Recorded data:
• • • •

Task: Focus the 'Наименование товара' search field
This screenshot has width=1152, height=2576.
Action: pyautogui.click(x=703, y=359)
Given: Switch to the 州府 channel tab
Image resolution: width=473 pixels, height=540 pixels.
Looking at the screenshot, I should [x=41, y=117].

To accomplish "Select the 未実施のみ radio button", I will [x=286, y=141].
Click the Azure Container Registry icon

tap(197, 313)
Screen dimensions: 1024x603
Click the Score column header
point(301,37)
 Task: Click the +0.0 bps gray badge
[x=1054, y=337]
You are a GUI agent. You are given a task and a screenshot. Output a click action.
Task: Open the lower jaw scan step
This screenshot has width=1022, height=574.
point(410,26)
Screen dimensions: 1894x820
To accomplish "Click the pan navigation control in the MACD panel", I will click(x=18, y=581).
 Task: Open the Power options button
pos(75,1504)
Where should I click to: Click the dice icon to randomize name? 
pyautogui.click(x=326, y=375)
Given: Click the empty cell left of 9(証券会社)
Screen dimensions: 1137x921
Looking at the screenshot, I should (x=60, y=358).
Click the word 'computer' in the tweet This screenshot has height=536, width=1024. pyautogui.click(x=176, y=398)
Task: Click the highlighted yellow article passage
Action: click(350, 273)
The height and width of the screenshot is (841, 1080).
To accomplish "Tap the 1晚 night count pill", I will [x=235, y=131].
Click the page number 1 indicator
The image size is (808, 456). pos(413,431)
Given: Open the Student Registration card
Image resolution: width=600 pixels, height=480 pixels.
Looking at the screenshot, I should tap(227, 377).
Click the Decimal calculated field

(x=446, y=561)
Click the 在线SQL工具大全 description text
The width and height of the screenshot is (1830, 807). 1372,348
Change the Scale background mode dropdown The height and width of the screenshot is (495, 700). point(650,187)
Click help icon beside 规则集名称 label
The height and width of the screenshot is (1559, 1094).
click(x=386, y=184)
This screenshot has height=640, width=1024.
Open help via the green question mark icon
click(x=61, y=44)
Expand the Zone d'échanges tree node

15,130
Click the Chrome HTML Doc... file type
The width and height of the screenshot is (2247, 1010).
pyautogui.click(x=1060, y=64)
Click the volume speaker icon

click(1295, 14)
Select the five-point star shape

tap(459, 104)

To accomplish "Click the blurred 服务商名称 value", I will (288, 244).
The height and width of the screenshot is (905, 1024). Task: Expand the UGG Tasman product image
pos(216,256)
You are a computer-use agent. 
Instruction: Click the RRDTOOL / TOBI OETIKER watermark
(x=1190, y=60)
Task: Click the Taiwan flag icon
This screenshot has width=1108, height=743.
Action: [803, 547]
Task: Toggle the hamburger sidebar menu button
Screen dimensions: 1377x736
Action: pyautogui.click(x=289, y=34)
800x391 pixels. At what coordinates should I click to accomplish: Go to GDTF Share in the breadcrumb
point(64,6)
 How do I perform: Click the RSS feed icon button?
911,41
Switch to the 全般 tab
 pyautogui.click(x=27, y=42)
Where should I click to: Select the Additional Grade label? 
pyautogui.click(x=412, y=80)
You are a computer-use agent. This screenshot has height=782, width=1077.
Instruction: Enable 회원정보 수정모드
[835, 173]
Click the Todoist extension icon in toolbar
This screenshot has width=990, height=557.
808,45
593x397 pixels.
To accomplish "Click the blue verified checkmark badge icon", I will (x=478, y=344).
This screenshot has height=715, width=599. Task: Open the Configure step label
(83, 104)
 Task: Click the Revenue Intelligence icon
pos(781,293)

• • • •

*Task description:*
Here the goal is to repeat each entry exactly.

*Response to the exercise:*
Task: Focus the 'Наименование товара' search field
This screenshot has width=1152, height=2576.
Action: pyautogui.click(x=703, y=359)
Given: Switch to the 州府 channel tab
Image resolution: width=473 pixels, height=540 pixels.
Looking at the screenshot, I should [x=41, y=117].

To accomplish "Select the 未実施のみ radio button", I will [x=286, y=141].
Click the Azure Container Registry icon

tap(197, 313)
Screen dimensions: 1024x603
Click the Score column header
point(301,37)
 Task: Click the +0.0 bps gray badge
[x=1054, y=337]
You are a GUI agent. You are given a task and a screenshot. Output a click action.
Task: Open the lower jaw scan step
This screenshot has width=1022, height=574.
point(410,26)
Screen dimensions: 1894x820
To accomplish "Click the pan navigation control in the MACD panel", I will click(x=18, y=581).
 Task: Open the Power options button
pos(75,1504)
Where should I click to: Click the dice icon to randomize name? 
pyautogui.click(x=326, y=375)
Given: Click the empty cell left of 9(証券会社)
Screen dimensions: 1137x921
Looking at the screenshot, I should (x=60, y=358).
Click the word 'computer' in the tweet This screenshot has height=536, width=1024. pyautogui.click(x=176, y=398)
Task: Click the highlighted yellow article passage
Action: click(350, 273)
The height and width of the screenshot is (841, 1080).
To accomplish "Tap the 1晚 night count pill", I will [x=235, y=131].
Click the page number 1 indicator
The image size is (808, 456). pos(413,431)
Given: Open the Student Registration card
Image resolution: width=600 pixels, height=480 pixels.
Looking at the screenshot, I should tap(227, 377).
Click the Decimal calculated field

(x=446, y=561)
Click the 在线SQL工具大全 description text
The width and height of the screenshot is (1830, 807). 1372,348
Change the Scale background mode dropdown The height and width of the screenshot is (495, 700). point(650,187)
Click help icon beside 规则集名称 label
The height and width of the screenshot is (1559, 1094).
click(x=386, y=184)
This screenshot has height=640, width=1024.
Open help via the green question mark icon
click(x=61, y=44)
Expand the Zone d'échanges tree node

15,130
Click the Chrome HTML Doc... file type
The width and height of the screenshot is (2247, 1010).
pyautogui.click(x=1060, y=64)
Click the volume speaker icon

click(1295, 14)
Select the five-point star shape

tap(459, 104)

To accomplish "Click the blurred 服务商名称 value", I will (288, 244).
The height and width of the screenshot is (905, 1024). Task: Expand the UGG Tasman product image
pos(216,256)
You are a computer-use agent. 
Instruction: Click the RRDTOOL / TOBI OETIKER watermark
(x=1190, y=60)
Task: Click the Taiwan flag icon
This screenshot has width=1108, height=743.
Action: [803, 547]
Task: Toggle the hamburger sidebar menu button
Screen dimensions: 1377x736
Action: pyautogui.click(x=289, y=34)
800x391 pixels. At what coordinates should I click to accomplish: Go to GDTF Share in the breadcrumb
point(64,6)
 How do I perform: Click the RSS feed icon button?
911,41
Switch to the 全般 tab
 pyautogui.click(x=27, y=42)
Where should I click to: Select the Additional Grade label? 
pyautogui.click(x=412, y=80)
You are a computer-use agent. This screenshot has height=782, width=1077.
Instruction: Enable 회원정보 수정모드
[835, 173]
Click the Todoist extension icon in toolbar
This screenshot has width=990, height=557.
808,45
593x397 pixels.
To accomplish "Click the blue verified checkmark badge icon", I will (x=478, y=344).
This screenshot has height=715, width=599. Task: Open the Configure step label
(83, 104)
 Task: Click the Revenue Intelligence icon
pos(781,293)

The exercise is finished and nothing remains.